I feed tetra flakes to, though they are not a great quality food for the fishies. It can be a good idea to mix it up a bit. Also, some fishies need a more balanced diet than flakes (which are very meaty) will provide. For my main tank, I mix in veggie flakes with every feeding, because I have boesemani rainbows who need a good amount of veggie matter in their meals. 

But for two types of lower cost/quality food, there is probably little difference. Unless you want to pay up for the high quality stuff, I would not expect it to make very much difference in your fishies lives.

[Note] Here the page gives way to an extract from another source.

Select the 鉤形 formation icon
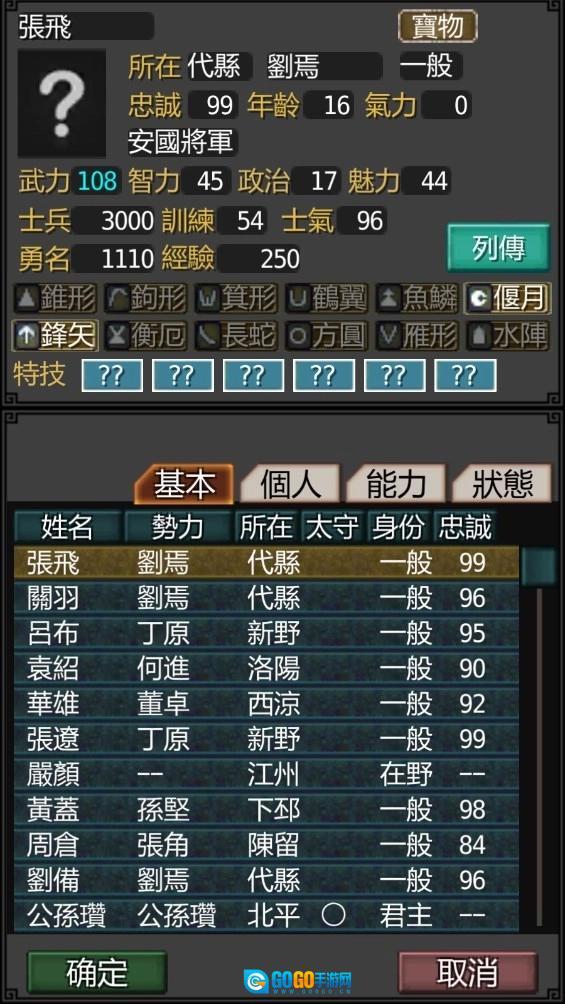The image size is (565, 1004). [145, 298]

One thing you can do is get a bit of frozen food, like bloodworms. I feed that about once a week. 12 bucks got me 2 ziplock bags, and after 4 months I am not even through the first bag.


----------



## TorontoBoy (Mar 14, 2013)

It has been over 2 months feeding my topicals Big Al's staple food and I see no appreciable difference. I vaccuum sealed and froze the large bag into smaller bags. The staple food comes in big flakes, so I get to crush them up before feeding.


----------



## colio (Dec 8, 2012)

TorontoBoy said:


> It has been over 2 months feeding my topicals Big Al's staple food and I see no appreciable difference. I vaccuum sealed and froze the large bag into smaller bags. The staple food comes in big flakes, so I get to crush them up before feeding.

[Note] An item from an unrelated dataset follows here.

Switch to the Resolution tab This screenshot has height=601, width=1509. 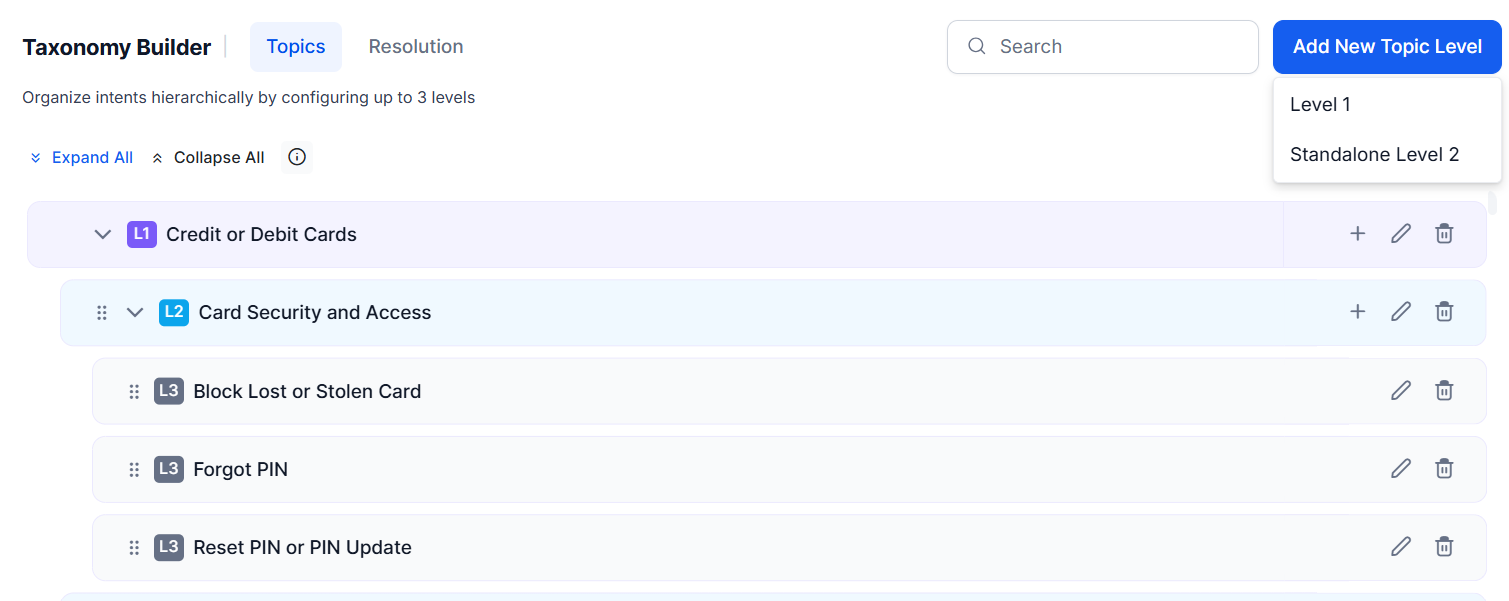coord(415,47)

I think it will generally be hard to notice a difference as long as they are eating. it is more long-term that the difference in food pays off, with longer lived healthier fish. But that is not a comment on the Big Al's food, and it is probably decent quality. Frankly, if we really wanted to give our fishies perfect food, they would get live stuff like in the wild, but that isn't going to happy to much! So we do the best we can!


----------



## Rigio (Jul 23, 2013)

TorontoBoy said:


> The BA sale is coming up. They have BA flakes ($5, 8 oz bag) for much cheaper than Tetra TetraMin tropical flakes ($13, 7 oz container). Are they the same in quality or should I stick to TetraMin. The are roughly the same quantity in weight. I am looking for value for money.
> 
> As the containers are large I was going to take some out of the container, then vacuum seal and freeze the rest until I need more.


Wouldn't vacuum packing it damage the flakes?


----------



## TorontoBoy (Mar 14, 2013)

Rigio said:


> Wouldn't vacuum packing it damage the flakes?


The vacuum sealer bags come as a flat tube. You seal one end, cut the length of the bag larger than you need and then add the flakes. The flakes are flat. The vacuum sealer sucks the air out, then it heat seals the top of the bag and cuts off the excess plastic. The bag still keeps its flat shape, so no, there is minimal to no damage of the flakes.


----------



## Rigio (Jul 23, 2013)

TorontoBoy said:


> The vacuum sealer bags come as a flat tube. You seal one end, cut the length of the bag larger than you need and then add the flakes. The flakes are flat. The vacuum sealer sucks the air out, then it heat seals the top of the bag and cuts off the excess plastic. The bag still keeps its flat shape, so no, there is minimal to no damage of the flakes.


Have you vacuum sealed flakes before


----------